An overwhelming increase in cyberattacks has prompted hospitals in India to ramp up their security infrastructure. Experts said that the widely publicized cyberattack on the All India Institute of Medical Sciences (AIIMS), in November, was a wake-up call for the industry, leading executives from hospitals to increase focus on security solutions that could strengthen their systems. Cybersecurity firms also said that queries and subscriptions from the healthcare industry have grown since the AIIMS attack.

“There has been a significant surge in demand for cybersecurity solutions in the healthcare sector, with the inquiries escalating by 10x-15x,” said Amit Chaudhary, Vice President of IP & Cyber Security at Airtel. Sanjay Katkar, joint Managing Director and Chief Technology Officer of security firm Quick Heal Technologies, also said that the firm has seen an increase in conversations with hospitals in the last 12 months.

Cyberattacks in the healthcare sector increased by 60% in 2022, as compared to 2021, according to CheckPoint Research. Another cybersecurity firm IndusFace reported that India was the second-most targeted country in terms of attacks on the healthcare sector last year after the US. The firm said that 278.000 of a million attacks detected on its healthcare customers every month in 2022 were from India, IndusFace noted.

“The healthcare sector is looking forward to understanding newer cyber security technologies like Endpoint Detection and Response (EDR/XDR), and zero trust user access tools, to replace the old traditional approach of virtual private networks (VPNs) and individual antivirus protections for their endpoints,” said Katkar.

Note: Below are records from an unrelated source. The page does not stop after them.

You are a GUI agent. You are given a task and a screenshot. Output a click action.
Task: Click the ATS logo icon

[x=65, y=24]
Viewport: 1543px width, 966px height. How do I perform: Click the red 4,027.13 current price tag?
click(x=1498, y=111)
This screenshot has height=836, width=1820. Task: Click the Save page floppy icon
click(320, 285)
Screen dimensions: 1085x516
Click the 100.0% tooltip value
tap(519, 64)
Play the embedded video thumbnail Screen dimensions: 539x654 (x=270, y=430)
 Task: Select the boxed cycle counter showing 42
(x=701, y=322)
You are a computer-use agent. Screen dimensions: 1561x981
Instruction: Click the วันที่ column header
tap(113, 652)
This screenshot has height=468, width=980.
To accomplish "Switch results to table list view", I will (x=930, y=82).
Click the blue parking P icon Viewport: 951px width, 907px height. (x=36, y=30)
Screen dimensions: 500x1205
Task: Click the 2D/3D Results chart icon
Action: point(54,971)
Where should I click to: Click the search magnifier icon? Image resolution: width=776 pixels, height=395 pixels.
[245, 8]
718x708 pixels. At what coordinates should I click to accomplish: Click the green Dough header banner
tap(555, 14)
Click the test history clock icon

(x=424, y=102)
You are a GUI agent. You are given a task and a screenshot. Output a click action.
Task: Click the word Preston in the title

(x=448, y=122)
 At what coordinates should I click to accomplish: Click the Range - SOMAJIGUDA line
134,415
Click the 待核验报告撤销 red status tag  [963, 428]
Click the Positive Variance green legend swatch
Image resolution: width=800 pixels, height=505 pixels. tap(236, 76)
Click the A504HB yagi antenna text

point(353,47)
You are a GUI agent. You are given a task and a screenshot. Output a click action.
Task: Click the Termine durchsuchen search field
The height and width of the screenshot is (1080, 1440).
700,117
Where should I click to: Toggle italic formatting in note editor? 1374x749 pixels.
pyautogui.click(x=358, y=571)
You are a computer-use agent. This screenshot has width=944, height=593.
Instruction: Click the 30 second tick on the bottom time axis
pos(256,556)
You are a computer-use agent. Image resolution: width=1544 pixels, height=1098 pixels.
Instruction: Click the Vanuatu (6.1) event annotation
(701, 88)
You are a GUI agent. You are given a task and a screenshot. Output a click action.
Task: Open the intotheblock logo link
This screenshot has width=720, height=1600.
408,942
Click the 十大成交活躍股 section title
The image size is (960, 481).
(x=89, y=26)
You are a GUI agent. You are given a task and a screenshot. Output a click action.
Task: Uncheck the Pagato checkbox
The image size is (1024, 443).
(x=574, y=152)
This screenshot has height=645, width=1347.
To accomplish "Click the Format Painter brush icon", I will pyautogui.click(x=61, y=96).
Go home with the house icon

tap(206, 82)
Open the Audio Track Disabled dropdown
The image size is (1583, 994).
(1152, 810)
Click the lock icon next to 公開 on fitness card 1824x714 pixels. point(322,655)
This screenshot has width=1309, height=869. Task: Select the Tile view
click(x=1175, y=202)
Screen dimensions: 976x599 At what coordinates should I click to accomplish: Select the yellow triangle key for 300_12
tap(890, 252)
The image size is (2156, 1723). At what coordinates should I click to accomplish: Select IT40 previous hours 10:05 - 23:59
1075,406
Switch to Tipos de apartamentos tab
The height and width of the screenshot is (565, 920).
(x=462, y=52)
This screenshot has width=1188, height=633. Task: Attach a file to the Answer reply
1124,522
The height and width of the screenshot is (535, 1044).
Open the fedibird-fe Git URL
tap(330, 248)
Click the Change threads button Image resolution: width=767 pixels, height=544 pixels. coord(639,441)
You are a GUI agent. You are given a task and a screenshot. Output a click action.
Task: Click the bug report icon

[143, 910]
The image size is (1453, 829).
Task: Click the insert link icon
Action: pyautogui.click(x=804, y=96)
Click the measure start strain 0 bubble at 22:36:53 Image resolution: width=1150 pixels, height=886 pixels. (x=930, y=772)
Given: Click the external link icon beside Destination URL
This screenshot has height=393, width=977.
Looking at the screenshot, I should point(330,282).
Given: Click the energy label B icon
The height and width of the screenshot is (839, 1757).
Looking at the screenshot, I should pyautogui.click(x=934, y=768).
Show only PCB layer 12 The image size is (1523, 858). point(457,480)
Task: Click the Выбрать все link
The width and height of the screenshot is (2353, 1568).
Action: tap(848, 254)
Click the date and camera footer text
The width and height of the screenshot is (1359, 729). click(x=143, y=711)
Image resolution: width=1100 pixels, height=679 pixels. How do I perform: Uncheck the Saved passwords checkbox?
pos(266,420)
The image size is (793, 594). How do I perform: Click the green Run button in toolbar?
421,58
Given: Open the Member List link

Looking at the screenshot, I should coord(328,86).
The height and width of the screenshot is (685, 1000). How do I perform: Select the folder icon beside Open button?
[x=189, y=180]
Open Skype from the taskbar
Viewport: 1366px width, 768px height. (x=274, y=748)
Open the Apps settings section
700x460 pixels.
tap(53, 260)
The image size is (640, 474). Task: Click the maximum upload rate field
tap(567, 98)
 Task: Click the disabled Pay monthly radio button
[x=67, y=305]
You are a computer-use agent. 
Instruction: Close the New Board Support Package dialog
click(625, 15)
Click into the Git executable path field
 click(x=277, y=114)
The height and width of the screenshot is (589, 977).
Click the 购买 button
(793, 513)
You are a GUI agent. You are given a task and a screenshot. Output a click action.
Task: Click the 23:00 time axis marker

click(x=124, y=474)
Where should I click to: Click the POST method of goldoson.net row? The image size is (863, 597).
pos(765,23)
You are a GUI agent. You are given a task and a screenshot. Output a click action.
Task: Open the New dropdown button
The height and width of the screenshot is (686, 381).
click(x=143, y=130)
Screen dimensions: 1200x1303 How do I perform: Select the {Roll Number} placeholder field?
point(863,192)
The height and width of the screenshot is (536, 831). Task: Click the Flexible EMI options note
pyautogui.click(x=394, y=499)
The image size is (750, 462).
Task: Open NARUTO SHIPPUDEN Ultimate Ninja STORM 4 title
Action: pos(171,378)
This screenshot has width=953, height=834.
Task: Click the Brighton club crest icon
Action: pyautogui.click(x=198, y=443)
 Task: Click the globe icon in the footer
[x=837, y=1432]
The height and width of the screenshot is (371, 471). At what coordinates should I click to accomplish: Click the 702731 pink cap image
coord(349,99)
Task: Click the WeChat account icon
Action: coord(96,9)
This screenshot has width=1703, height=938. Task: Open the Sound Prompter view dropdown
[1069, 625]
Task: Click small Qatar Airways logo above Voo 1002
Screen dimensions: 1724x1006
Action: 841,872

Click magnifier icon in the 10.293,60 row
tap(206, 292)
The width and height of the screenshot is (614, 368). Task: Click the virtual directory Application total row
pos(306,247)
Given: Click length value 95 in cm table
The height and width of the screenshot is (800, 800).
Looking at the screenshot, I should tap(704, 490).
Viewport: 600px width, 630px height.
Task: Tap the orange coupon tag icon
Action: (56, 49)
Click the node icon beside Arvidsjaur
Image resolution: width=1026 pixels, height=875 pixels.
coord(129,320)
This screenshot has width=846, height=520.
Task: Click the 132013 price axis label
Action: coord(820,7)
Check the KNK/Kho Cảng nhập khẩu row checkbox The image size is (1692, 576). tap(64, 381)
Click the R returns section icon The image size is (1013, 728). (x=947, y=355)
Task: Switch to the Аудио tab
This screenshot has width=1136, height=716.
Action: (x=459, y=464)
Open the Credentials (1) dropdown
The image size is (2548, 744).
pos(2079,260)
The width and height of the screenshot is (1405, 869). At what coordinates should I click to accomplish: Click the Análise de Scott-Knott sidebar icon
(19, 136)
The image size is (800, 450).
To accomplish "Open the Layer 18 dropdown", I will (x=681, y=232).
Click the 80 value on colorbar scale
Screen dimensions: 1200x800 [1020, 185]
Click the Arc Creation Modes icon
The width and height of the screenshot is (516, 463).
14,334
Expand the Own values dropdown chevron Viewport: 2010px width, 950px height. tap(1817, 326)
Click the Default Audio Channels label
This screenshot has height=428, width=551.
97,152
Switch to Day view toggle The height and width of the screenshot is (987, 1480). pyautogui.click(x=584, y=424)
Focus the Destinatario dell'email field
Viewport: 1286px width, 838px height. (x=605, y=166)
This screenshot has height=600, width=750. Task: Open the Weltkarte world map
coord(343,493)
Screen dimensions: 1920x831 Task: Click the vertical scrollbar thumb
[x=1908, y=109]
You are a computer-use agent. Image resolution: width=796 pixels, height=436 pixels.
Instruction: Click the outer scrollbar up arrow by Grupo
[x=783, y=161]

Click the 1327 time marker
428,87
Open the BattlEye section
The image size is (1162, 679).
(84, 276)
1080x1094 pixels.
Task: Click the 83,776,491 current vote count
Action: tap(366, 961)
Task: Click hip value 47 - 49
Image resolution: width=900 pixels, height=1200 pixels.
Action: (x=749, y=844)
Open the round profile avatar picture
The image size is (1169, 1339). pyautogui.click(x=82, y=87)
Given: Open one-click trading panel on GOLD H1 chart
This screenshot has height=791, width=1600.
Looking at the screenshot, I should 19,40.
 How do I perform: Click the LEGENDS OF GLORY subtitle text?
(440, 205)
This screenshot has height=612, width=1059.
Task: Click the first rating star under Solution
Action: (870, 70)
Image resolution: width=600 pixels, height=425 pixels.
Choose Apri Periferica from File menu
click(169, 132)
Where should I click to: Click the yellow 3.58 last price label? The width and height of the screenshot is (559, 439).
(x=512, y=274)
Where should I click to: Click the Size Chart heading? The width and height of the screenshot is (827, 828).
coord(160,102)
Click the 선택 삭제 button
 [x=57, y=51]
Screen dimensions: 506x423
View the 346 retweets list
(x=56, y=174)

Essentially, hospitals earlier depended on installing security software on electronic devices, and using VPNs to allow doctors and staff to remotely access a hospital’s systems. Now, these are being strengthened with newer tools that focus on verification of identification through more stringent controls, and are harder to penetrate.

For instance, R.S. Nehra, Principal Consultant, Cyber Security, Aakash Healthcare, said the firm has made several upgrades in the past few months. This includes implementation of multi-factor authentication for all employees, which ensures that only authorized individuals have access to sensitive data. The hospital has also upgraded its firewalls and intrusion detection mechanisms to strengthen network security.

“We have seen a significant improvement in our overall cybersecurity posture, as a result of these upgrades. Our systems are better equipped to detect and prevent cyber-attacks, and our employees are more aware of potential threats and best practices for maintaining data security,” he added.

Further, Shikha Sharma, Head of Information Technology (IT) at Delhi’s PSRI Hospital also said that the hospital has deployed new and upgraded solutions. The hospital has implemented an “advanced firewall” that offers ‘advanced threat protection’ — a security industry term used to describe solutions that combine cloud security, email security and more to provide protection from complex malware, phishing campaigns etc.

PSRI has also deployed new software on machines connecting to its network, which helps segregate the network for different departments, and makes it more difficult for hackers to compromise an entire hospital’s data by penetrating one department. This software, called endpoint detection and response (EDR) software, works on laptops and desktops, servers, and more and alerts tech teams when it detects suspicious activity.

Akash Healthcare and PSRI aside, Nandkishor Dhomne, chief information officer of Manipal Hospitals said it has upgraded firewalls on all of its group hospitals and conducted detailed assessment of its security landscape to plug possible gaps.

QuickHeal’s Katkar also said that some hospitals have expressed interest in threat intelligence tools that offer real-time detection and analysis of threats. This was earlier unheard of for Indian hospitals, since such solutions are often more expensive than traditional tools.

However, they use artificial intelligence and other software to detect threats in real-time and are often considered more effective for protection against modern threats. Hospitals like Akash Healthcare have devised regular employee training programs to increase awareness among employees as well.